24 dezembro 2008



Já fiz os doces todos,nesta madrugada, até às três da manhã, como de costume.
Já tenho a mesa posta, como de costume.
Já parti o pão, já descasquei alhos, já está tudo em panelas, pronto a cozer.
Já tenho o perú no forno, para amanhã assar.
Fiz nova tentativa de pão de ló molhado. Só depois se saberá como saiu, desta vez, como de costume.
Já cozi o grão de bico para o Manel, como de costume.
Já tenho receio de que a comida não chegue...como de costume.
Já aspirei tudo, como de costume.
Tenho uma pinha verde para ir queimando e deitando cheirinho.
O Manel pôs música clássica, como de costume.
Eu pareço a do costume.
De avental, mangas arregaçadas e cabelo despenteado.
Mas não sou.
Como poderia ser, sabendo que nada voltará a ser, como de costume?
Não é e, contra todo o costume, vim para o teu escritório ensolarado e estou aqui, agora.
Deixei tachos e panelas.
Estou, aqui. Junto a ti, onde quer que estejas.
Porque...
Faltas tu, com as piadas do costume.
Faltas tu para me dizeres "Ó mamã, o jantar é só às nove; não aceleres."
Faltas tu, sentado no sofá, a fazer zapping, para chegares à conclusão que esta época não tem mesmo ponta por onde se lhe pegue, como de costume.
Faltas tu para ires roubando das travessas um sonho e dois ou três bilharacos.
Faltas.

Parecem coisas banais, comidas, televisão, mesa posta ... E são, de certa maneira,...
Mas, agora, não são porque faltas tu.
E tudo me parece estranho e irreal e despropopsitado, como o sol que bate, aqui, no meu teu antigo escritório.
E, no entanto, ...
À hora certa, porei, novamente, o avental.
À hora certa, serei, novamente, a cozinheira atarefada.
À hora certa, estará tudo pronto para receber quem vem.
Virá um bebé, o teu tantas vezes e tão desejado sobrinho.
Não vai querer desviar os olhitos das luzes da árvore de Natal que fiz para ele.
Mas, agora, meu filho, só estás tu, aqui neste meu coração cansado.
Agora és tu.

5 comentários:

Anónimo disse...

> **Exercício escrito A**
Segundo o excerto, até que horas da madrugada se fizeram os doces?
> **Exercício escrito B**
Explique, com base no excerto, por que motivo as comidas, a televisão e a mesa posta deixaram de ser coisas banais.
> **Exercício escrito C**
Devolva do excerto, sem qualquer alteração, o trecho que começa em "À hora certa, estará" e continua até "Anónimo disse...", inclusive.
A listagem não tem qualquer relação com o excerto.

> **Conjunto de dados**
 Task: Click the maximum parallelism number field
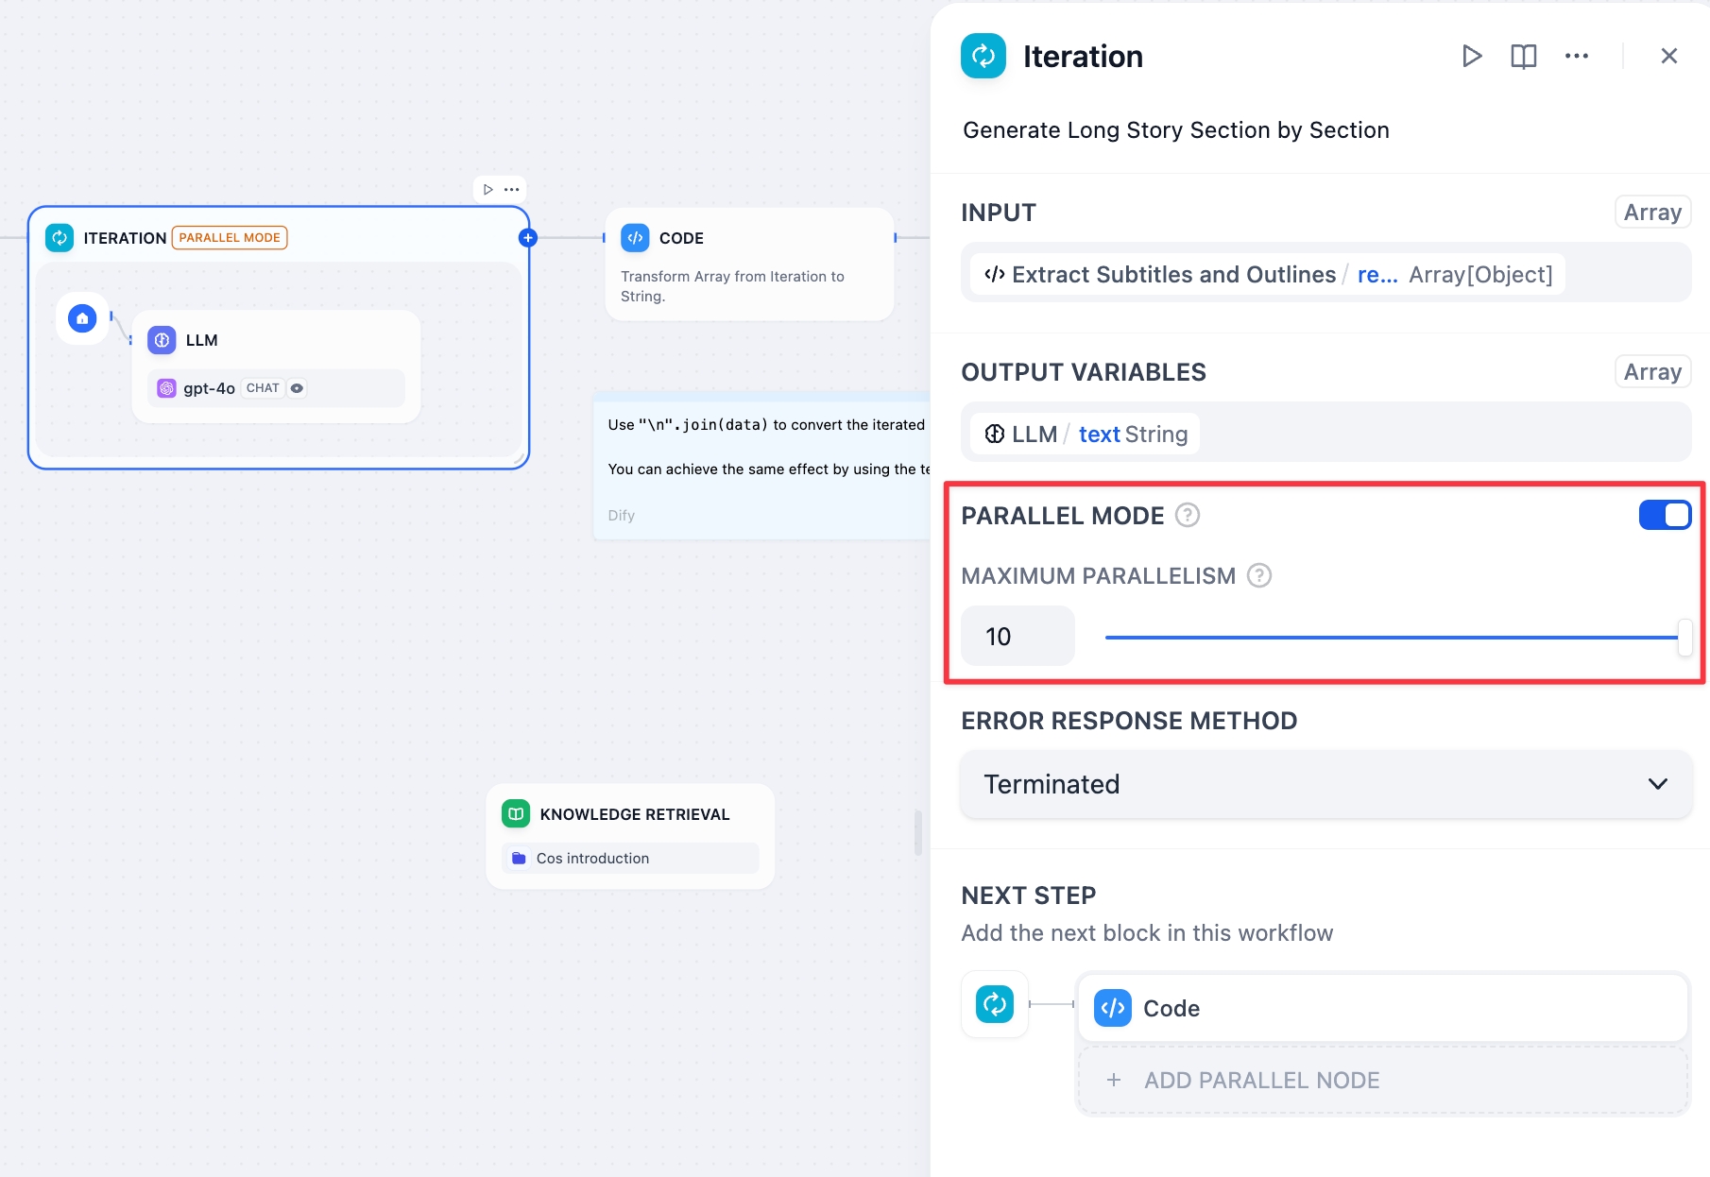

> **Resposta completa A**
Até às três da manhã.

> **Resposta completa B**
Essas coisas parecem banais e, de certa maneira, são-no, mas agora não o são porque falta o filho a quem o excerto se dirige. Por isso tudo parece estranho e irreal.

> **Resposta completa C**
À hora certa, estará tudo pronto para receber quem vem.
Virá um bebé, o teu tantas vezes e tão desejado sobrinho.
Não vai querer desviar os olhitos das luzes da árvore de Natal que fiz para ele.
Mas, agora, meu filho, só estás tu, aqui neste meu coração cansado.
Agora és tu.

5 comentários:

Anónimo disse...